Regardless, he argues that underwriting should focus on a borrower’s credit history as opposed to the down payment.
But if we recall from the prior mortgage crisis, credit scores got a big share of the blame for the sharp rise in defaults.
So relying on credit score alone might not be the best policy either. While defaults certainly rise as credit scores fall, a holistic approach is best when formulating underwriting standards.
This means looking at layered risk, such as credit score, down payment, DTI ratio, employment history, and more.
The Skin in the Game Is the Cost to Relocate
As for skin in the game at zero down payment, Tozer said the skin is the cost to move.
In other words, once low- and moderate-income homeowners move in, it would cost them way too much to relocate.
And this is apparently what would keep them there.

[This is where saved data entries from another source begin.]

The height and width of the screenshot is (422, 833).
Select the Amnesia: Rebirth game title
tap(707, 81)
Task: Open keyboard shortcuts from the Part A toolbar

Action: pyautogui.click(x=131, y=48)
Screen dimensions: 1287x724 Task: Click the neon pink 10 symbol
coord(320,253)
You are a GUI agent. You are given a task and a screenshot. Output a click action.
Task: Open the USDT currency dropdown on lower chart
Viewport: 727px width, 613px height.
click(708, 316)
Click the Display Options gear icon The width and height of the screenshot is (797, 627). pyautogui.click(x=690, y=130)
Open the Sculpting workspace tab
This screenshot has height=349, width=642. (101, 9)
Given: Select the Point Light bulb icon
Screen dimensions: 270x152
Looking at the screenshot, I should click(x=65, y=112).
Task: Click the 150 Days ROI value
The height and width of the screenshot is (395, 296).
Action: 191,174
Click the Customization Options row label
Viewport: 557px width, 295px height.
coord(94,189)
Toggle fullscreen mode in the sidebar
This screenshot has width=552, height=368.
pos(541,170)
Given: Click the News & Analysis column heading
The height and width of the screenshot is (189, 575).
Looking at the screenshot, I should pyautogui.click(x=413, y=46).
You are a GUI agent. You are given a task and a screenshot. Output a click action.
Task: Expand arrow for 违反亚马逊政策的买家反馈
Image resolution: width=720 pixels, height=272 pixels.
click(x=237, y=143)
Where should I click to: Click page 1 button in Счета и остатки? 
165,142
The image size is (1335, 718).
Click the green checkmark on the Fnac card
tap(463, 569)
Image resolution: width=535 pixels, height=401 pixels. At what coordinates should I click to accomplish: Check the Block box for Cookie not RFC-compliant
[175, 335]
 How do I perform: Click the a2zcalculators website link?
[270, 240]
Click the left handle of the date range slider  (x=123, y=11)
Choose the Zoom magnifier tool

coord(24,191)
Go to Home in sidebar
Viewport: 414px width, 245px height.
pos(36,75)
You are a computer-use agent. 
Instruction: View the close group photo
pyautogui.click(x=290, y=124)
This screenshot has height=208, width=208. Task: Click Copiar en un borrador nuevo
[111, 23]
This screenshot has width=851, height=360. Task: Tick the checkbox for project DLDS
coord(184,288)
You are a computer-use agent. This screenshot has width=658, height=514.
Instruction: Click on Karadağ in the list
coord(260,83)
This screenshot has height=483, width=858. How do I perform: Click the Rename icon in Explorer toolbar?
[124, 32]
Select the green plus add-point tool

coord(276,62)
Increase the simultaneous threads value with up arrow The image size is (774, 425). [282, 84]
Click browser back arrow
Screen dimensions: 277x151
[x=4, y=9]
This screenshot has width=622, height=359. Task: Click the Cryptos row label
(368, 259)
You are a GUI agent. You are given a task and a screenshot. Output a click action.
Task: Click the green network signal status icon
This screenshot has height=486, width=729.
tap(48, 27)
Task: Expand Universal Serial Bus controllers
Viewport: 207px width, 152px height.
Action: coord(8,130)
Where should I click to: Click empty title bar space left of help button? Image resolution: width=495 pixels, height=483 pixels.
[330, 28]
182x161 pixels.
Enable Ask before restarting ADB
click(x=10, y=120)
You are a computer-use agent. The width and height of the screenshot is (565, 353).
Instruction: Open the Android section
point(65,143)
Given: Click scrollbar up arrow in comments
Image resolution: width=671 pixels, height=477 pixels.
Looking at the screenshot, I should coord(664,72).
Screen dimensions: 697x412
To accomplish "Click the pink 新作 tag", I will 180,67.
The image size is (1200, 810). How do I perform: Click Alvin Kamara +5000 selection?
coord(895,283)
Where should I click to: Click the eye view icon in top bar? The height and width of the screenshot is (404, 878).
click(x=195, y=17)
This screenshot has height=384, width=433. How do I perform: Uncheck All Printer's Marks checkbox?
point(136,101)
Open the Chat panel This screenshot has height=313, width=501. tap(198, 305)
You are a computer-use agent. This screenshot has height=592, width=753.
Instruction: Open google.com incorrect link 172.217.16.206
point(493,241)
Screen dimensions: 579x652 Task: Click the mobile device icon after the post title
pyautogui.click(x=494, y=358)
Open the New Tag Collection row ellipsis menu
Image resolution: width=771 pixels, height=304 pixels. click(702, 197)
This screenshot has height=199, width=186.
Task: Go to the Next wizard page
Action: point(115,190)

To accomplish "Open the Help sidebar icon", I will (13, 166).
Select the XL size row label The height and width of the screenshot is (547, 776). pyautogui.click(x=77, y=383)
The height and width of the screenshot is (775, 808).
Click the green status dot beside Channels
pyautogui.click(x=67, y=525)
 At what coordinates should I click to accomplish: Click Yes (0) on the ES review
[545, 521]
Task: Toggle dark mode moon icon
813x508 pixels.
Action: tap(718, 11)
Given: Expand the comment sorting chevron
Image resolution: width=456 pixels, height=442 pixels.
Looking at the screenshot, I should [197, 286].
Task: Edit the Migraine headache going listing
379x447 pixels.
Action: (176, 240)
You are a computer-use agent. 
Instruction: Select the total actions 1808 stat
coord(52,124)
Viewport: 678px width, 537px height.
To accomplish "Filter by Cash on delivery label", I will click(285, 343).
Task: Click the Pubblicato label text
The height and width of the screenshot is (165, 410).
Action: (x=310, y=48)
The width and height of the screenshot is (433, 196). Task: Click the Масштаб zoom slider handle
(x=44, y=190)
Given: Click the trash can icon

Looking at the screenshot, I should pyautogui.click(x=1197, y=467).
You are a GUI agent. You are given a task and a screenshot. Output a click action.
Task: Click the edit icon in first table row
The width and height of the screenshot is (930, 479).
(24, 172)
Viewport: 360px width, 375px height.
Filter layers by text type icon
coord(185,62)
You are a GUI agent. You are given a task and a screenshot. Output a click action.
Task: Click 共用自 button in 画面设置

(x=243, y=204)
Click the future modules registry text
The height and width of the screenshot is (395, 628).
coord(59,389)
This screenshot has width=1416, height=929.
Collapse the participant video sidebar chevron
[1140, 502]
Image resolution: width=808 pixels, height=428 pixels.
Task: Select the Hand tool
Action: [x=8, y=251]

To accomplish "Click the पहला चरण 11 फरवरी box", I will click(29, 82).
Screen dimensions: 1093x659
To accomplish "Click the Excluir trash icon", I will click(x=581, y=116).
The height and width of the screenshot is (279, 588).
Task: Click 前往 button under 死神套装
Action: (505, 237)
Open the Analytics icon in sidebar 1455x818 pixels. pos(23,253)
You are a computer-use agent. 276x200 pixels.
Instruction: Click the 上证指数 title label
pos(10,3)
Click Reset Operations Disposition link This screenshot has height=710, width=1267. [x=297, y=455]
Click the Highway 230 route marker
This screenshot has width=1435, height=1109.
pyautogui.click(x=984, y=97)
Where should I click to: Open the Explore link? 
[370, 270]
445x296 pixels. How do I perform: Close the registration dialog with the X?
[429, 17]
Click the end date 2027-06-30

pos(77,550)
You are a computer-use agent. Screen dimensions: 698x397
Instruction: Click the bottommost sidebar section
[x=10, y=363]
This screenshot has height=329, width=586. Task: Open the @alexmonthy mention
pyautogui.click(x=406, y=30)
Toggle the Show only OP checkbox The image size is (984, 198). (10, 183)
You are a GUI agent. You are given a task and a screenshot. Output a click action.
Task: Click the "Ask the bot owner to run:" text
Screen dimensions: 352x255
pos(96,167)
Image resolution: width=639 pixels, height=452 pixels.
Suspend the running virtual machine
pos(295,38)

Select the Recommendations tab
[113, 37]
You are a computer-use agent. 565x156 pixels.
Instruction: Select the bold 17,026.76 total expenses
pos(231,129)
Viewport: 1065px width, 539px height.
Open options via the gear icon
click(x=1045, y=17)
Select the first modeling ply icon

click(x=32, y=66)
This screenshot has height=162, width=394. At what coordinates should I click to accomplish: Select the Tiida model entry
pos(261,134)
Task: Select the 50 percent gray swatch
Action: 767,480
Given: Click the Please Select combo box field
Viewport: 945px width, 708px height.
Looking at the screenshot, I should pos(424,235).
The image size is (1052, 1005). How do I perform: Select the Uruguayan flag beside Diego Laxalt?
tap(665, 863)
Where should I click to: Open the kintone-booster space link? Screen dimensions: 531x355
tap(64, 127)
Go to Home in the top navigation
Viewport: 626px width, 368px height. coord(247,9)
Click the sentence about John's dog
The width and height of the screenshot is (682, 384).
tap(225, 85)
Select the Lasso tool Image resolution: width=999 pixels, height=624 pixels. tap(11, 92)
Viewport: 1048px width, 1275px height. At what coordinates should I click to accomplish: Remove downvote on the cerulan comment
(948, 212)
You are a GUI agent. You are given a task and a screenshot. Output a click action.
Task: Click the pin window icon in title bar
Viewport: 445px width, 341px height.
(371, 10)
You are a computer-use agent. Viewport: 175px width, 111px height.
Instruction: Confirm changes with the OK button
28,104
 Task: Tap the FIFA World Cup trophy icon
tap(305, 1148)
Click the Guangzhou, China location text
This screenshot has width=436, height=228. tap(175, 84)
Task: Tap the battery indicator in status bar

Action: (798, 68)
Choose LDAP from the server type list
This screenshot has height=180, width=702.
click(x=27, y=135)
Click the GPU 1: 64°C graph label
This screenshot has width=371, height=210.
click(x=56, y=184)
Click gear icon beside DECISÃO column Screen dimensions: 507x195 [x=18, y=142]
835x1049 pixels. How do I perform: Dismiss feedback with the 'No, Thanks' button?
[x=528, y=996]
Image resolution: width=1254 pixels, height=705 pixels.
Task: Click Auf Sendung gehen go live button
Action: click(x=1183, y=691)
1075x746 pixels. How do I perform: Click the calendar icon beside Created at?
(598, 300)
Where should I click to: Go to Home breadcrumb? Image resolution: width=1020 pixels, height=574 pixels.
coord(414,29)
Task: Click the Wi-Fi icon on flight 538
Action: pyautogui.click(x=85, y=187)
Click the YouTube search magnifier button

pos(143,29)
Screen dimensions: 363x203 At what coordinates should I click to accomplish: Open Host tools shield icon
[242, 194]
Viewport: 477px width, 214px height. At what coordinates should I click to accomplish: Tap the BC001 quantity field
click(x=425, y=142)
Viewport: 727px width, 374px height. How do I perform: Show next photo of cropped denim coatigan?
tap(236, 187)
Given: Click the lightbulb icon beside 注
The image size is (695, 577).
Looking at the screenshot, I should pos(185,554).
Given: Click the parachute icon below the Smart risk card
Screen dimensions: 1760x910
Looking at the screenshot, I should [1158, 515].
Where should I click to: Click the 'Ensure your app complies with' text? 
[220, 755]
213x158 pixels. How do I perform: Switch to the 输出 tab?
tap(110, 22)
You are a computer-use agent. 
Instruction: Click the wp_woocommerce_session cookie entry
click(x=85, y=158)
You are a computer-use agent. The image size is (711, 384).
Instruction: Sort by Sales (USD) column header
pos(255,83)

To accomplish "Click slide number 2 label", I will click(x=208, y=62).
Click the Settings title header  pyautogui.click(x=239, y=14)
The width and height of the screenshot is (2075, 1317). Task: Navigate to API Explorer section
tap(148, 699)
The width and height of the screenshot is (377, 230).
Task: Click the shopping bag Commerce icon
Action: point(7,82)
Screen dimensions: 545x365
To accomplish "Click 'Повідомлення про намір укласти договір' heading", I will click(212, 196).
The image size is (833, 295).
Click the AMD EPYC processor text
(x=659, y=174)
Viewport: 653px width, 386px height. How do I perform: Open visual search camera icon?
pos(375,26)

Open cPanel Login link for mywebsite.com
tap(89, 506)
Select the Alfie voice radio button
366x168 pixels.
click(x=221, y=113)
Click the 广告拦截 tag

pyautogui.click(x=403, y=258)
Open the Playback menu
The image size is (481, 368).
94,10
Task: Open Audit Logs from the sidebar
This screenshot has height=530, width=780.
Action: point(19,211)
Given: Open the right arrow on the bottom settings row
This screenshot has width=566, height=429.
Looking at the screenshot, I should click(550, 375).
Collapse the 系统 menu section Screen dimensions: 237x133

While that might be true, would they continue making payments?
Tozer’s proposal is unlikely to materialize as it would require Congress to act at a time when housing supply is already dismal and affordability historically low.
However, there is other proposed legislation that would offer 100% financing to first responders who need a mortgage, via the HELPER Act of 2023.
In the meantime, other options already exist to get an FHA loan with zero down.
As noted, many state HFAs have programs that offer deferred-payment junior loans that cover the down payment and even the closing costs.
There are also private lenders that offer FHA with zero down, such as the Movement Boost from Movement Mortgage, which relies on a repayable second mortgage.
So options already exist without the need for an across-the-board elimination of the FHA’s down payment requirement.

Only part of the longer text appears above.